- **What this task involves**:
Please read the records below and return each line holding the string "label".

[Saved data entries]
============================================================
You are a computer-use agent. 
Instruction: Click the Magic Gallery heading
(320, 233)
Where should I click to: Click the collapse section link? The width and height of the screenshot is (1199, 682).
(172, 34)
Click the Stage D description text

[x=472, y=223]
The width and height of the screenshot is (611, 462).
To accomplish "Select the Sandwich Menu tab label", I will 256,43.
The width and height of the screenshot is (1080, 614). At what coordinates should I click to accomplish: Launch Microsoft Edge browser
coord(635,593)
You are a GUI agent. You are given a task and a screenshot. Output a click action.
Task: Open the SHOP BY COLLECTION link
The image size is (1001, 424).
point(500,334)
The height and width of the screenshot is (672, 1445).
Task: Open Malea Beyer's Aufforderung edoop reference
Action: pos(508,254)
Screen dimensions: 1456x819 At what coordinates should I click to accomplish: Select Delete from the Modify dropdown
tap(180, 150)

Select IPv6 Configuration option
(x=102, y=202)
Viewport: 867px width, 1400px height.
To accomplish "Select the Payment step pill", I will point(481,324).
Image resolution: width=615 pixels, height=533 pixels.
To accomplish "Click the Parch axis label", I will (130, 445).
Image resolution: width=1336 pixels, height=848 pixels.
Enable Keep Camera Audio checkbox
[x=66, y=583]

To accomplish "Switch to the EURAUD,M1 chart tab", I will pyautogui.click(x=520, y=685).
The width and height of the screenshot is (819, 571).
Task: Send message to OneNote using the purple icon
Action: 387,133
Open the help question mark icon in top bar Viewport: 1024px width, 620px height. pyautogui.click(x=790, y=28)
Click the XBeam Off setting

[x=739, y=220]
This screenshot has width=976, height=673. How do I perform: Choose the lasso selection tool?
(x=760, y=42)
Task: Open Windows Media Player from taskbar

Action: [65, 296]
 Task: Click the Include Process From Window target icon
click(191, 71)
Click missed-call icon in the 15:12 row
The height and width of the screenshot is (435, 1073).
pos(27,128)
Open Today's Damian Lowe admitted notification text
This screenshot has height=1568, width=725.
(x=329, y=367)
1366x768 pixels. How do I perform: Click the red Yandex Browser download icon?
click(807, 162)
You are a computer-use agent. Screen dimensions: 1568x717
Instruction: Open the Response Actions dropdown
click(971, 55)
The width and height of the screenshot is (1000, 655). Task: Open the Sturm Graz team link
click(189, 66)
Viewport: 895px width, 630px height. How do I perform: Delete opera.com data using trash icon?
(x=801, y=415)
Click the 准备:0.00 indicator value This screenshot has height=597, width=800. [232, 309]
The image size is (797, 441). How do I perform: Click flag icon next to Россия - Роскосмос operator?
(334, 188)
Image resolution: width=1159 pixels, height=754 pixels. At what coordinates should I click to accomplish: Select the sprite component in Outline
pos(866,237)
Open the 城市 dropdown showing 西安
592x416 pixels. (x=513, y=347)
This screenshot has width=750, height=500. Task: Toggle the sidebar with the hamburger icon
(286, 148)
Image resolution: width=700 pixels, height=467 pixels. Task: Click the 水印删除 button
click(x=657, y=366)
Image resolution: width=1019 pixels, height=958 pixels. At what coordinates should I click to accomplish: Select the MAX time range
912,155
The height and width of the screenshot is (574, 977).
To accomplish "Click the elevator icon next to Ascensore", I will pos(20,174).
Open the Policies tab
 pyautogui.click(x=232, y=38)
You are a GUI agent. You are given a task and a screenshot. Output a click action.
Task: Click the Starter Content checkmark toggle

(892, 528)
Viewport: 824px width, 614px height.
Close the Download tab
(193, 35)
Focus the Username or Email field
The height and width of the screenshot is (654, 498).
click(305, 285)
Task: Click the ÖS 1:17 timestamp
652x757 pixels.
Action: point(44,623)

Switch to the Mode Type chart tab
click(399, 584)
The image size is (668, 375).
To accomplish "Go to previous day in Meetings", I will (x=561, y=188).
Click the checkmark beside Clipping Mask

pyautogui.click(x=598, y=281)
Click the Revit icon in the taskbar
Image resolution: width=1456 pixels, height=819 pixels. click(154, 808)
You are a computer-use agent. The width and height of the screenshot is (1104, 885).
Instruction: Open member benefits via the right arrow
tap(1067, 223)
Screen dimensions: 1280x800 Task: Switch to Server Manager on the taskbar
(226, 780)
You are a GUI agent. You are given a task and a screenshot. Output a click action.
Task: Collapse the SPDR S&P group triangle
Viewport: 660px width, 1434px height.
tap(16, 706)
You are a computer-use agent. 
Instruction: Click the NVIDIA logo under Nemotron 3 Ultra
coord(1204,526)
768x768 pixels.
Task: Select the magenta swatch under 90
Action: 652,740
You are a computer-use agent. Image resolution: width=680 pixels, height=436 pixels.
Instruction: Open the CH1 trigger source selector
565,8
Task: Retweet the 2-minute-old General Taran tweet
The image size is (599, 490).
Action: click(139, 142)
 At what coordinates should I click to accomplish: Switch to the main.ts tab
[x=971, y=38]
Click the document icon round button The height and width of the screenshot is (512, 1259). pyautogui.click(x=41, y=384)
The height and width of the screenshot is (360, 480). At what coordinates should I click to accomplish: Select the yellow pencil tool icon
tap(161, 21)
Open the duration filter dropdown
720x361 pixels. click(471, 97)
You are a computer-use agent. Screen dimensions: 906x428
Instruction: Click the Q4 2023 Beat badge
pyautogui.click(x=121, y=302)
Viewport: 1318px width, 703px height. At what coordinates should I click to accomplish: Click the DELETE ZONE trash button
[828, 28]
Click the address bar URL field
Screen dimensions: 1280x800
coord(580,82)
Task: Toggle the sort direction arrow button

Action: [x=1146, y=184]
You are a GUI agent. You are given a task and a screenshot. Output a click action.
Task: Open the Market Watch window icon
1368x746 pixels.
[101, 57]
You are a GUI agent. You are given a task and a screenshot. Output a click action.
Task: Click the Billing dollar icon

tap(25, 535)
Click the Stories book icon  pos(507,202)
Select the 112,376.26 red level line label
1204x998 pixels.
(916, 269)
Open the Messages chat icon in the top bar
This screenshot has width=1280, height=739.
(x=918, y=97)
============================================================
- **Response area**:
To accomplish "Select the Sandwich Menu tab label", I will 256,43.
To accomplish "Click the Parch axis label", I will (130, 445).
Select the 112,376.26 red level line label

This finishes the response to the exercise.